Christopher's Diary: Secrets of Foxworth
- First edition (publ. Simon & Schuster)
- Author: V. C. Andrews
- Language: English
- Series: Dollanganger series spinoff
- Genre: Gothic horror Family saga
- Publisher: Simon & Schuster
- Publication date: 2014
- Publication place: United States
- Media type: Print
- Followed by: Christopher's Diary: Echoes of Dollanganger (2015)

= Christopher's Diary: Secrets of Foxworth =

2014 Gothic novel by V.C. Andrews

Christopher's Diary: Secrets of Foxworth is a 2014 American Gothic novel based on the writings of V.C. Andrews' Dollanganger saga. It is a spin-off to the Dollanganger saga and records the events of the first book Flowers in the Attic from the perspective of Christopher Dollanganger in details that were not mentioned in the first book.

==Synopsis==
Christopher Dollanganger was fourteen when he and his younger siblings—Cathy and twins Cory and Carrie—were locked away in the attic of Foxworth Hall, prisoners of their mother's greedy inheritance scheme.

For three long years he kept hope alive for the sake of the others. But the shocking truth about how their ordeal affected him was always kept hidden—until now.

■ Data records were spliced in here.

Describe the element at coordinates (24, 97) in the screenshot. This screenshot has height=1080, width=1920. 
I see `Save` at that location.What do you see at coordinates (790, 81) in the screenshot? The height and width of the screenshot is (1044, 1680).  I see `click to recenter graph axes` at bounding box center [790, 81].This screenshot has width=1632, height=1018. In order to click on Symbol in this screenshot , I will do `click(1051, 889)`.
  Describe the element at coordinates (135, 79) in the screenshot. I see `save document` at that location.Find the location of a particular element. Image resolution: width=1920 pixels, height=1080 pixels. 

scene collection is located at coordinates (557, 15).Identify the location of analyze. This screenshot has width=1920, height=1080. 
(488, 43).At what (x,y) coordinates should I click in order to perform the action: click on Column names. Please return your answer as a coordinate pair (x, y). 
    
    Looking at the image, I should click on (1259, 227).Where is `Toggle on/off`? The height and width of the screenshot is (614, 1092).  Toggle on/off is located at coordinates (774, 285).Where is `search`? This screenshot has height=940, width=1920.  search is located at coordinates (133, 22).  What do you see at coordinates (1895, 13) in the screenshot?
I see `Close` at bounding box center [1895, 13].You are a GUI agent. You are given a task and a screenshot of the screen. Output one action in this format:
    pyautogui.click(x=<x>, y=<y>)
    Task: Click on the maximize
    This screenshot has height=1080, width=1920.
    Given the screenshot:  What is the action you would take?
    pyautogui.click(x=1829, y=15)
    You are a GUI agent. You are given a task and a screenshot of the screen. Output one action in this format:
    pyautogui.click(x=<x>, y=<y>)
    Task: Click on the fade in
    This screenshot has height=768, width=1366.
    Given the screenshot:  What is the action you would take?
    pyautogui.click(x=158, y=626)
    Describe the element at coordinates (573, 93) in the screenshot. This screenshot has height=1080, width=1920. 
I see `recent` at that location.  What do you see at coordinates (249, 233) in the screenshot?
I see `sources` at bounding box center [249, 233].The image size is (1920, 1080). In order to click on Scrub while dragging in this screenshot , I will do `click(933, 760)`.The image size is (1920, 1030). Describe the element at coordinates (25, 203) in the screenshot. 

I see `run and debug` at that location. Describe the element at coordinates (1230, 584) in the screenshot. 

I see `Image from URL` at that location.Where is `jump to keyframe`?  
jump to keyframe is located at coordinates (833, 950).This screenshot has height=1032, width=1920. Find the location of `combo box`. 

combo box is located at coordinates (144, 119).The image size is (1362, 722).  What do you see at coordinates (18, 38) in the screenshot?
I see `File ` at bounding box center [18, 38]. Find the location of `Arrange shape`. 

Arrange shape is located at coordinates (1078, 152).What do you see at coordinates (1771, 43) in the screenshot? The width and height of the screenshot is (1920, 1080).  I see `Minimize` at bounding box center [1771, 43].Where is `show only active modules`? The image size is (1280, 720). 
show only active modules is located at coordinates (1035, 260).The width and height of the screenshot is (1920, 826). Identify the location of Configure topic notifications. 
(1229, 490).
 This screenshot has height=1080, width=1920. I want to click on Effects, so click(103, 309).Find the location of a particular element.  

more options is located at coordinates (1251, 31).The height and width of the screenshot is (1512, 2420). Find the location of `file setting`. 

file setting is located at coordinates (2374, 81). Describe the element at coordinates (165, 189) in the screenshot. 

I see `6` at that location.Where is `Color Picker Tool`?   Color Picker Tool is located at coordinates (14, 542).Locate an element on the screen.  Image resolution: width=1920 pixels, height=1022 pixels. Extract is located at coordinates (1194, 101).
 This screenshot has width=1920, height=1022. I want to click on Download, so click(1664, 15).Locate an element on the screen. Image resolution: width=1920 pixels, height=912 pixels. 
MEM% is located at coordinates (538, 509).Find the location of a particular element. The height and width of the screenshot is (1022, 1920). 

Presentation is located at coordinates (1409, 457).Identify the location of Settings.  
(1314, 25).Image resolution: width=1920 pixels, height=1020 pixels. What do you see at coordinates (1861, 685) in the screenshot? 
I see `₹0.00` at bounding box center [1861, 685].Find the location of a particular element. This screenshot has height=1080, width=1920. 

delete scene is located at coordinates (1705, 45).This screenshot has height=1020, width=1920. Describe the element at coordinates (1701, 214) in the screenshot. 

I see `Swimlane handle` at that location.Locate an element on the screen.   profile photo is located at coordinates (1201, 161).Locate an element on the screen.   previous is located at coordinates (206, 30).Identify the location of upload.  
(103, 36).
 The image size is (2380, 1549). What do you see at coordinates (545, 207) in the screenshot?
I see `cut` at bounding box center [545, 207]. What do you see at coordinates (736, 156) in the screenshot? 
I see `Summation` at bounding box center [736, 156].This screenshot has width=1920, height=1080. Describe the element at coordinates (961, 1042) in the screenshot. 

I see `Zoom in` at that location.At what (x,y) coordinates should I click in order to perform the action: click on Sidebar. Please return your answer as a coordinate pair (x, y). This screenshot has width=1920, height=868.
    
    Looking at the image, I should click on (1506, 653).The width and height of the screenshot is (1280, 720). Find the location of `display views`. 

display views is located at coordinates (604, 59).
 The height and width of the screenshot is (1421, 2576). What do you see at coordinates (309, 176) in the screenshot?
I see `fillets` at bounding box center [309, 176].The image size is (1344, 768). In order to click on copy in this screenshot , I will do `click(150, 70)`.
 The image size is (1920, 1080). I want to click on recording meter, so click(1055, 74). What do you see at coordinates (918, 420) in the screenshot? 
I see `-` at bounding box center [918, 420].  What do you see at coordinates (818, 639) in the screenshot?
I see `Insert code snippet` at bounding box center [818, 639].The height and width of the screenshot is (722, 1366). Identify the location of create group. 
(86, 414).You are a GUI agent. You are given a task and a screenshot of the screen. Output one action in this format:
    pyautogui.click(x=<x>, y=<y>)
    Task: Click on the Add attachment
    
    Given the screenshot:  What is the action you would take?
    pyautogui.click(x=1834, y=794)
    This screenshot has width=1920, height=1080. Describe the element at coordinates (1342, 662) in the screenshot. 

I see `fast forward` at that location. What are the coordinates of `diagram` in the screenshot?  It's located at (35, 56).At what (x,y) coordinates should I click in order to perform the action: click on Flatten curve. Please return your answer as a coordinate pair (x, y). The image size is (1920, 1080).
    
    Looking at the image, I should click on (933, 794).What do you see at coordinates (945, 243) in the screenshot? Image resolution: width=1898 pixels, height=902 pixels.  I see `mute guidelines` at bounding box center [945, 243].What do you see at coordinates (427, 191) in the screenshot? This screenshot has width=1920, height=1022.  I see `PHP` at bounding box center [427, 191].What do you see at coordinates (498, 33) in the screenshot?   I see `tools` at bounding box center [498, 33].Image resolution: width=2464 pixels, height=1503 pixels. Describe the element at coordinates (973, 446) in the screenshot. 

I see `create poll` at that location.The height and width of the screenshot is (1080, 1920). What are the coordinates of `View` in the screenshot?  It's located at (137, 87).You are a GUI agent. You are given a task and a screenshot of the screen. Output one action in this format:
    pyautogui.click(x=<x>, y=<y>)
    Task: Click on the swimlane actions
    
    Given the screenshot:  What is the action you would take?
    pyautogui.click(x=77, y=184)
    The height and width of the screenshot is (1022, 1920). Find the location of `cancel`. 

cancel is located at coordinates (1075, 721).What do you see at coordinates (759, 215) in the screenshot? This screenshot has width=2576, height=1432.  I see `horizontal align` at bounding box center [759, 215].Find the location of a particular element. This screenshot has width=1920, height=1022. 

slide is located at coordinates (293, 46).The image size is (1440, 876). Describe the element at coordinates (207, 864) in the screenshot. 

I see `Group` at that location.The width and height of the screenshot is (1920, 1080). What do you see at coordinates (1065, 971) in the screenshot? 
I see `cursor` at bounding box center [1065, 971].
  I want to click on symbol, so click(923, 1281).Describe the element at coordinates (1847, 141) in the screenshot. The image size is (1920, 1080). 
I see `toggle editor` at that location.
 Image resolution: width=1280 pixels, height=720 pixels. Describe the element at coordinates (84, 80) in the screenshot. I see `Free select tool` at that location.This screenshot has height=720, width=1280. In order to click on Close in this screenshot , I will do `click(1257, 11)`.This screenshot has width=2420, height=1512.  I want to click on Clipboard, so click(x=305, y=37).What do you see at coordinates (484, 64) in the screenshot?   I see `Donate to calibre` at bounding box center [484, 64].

Kristen Masterwood is thrilled when her father's construction company is hired to inspect the Foxworth property for a prospective buyer. The once-grand Southern mansion still sparks legends and half-truths about the four innocent Dollanganger children—and holds a special fascination for Kristin, who was too young when her mother died to learn much about her distant blood tie to the notorious family. Accompanying her dad to the "forbidden territory," Kristin rescues a leather-bound book found in the rubble, its yellowed pages filled with the neat script of Christopher Dollanganger himself. And as she devours his shattering account of temptation, heartache, courage, and betrayal, her obsession with the doomed boy crosses a dangerous line...

==Sequels==
The book is directly succeeded by Christopher's Diary: Echoes of Dollanganger.